El Gobierno reformó por decreto la Ley de Migraciones. Endurece las condiciones de ingreso y permanencia, y habilita el cobro a extranjeros en hospitales y universidades.
Bajo el paraguas del DNU 366/2025, el Gobierno de Javier Milei oficializó este jueves una reforma de fondo en la Ley de Migraciones, endureciendo las condiciones de acceso y permanencia para personas extranjeras y habilitando el arancelamiento en servicios públicos clave como salud y educación superior.

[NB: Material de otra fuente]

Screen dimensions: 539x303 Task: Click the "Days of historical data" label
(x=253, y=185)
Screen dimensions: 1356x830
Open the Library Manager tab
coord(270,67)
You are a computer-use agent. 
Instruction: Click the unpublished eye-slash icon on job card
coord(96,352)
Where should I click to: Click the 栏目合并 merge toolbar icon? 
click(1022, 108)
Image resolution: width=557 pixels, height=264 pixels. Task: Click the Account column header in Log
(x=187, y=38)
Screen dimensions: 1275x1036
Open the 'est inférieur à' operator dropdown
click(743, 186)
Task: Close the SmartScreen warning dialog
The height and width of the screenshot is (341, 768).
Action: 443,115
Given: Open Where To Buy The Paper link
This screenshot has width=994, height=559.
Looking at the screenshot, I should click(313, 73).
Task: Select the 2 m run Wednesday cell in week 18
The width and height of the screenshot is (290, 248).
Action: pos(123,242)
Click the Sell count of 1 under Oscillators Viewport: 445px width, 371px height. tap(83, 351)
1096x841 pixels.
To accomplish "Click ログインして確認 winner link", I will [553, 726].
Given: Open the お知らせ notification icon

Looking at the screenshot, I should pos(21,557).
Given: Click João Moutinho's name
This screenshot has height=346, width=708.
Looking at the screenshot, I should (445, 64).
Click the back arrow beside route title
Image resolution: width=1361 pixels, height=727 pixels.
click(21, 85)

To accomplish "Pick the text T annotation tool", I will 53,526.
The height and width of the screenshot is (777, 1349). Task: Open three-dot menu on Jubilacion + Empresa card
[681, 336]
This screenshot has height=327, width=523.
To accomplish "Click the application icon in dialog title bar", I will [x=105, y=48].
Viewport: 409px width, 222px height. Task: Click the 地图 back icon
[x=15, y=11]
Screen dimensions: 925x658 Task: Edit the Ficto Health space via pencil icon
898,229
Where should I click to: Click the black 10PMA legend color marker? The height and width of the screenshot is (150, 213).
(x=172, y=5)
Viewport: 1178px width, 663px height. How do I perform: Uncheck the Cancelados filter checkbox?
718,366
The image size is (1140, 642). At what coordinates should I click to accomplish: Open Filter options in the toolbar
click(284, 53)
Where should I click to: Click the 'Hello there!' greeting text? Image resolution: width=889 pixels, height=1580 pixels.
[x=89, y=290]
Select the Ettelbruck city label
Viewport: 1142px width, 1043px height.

La norma, publicada en el Boletín Oficial, redefine las categorías migratorias —transitorio, temporario, permanente— y subordina el acceso a derechos fundamentales a la condición legal de residencia. Aunque mantiene la obligación de garantizar atención médica en casos de emergencia y el derecho a cursar niveles obligatorios, la novedad está en lo que excluye: las universidades podrán cobrar aranceles a extranjeros sin residencia permanente y el sistema de salud quedará restringido a quienes no acrediten seguro o paguen por adelantado.
“Por fuera de los supuestos establecidos… sólo se brindará atención contra la presentación de un seguro o el pago previo del servicio”, reza el texto en referencia a los hospitales públicos. En paralelo, las universidades estatales tendrán vía libre para cobrar por la educación de extranjeros sin residencia permanente.
La política de expulsión también se recrudece. La Dirección Nacional de Migraciones podrá revocar residencias precarias si considera que se han “desnaturalizado los motivos” que las justificaron. Además, el trámite no implicará derecho alguno a una resolución favorable ni contará como antecedente para obtener la ciudadanía.
Las nuevas condiciones impuestas por el Gobierno exigen a los extranjeros demostrar ingresos suficientes y carecer de antecedentes penales, incluso para casos de reunificación familiar. Sólo los hijos de argentinos conservarán automáticamente el estatus de residentes permanentes.
Organizaciones de derechos humanos y gremios universitarios ya expresaron su rechazo. “Es un retroceso brutal. Se criminaliza la pobreza y se vuelve a una visión selectiva y utilitarista del migrante”, señalaron desde la Cátedra de Migraciones de la UBA. En tanto, asociaciones de profesionales de la salud alertaron que la medida pondrá en riesgo la vida de miles de personas que hoy acceden a controles, tratamientos y cirugías en hospitales públicos.
La Argentina, que en 2004 fue ejemplo global con una ley migratoria basada en derechos humanos, se aleja ahora de aquel paradigma. Con el DNU 366/2025, la política migratoria adopta una lógica punitiva y excluyente, en línea con el proyecto de Estado mínimo que impulsa el oficialismo.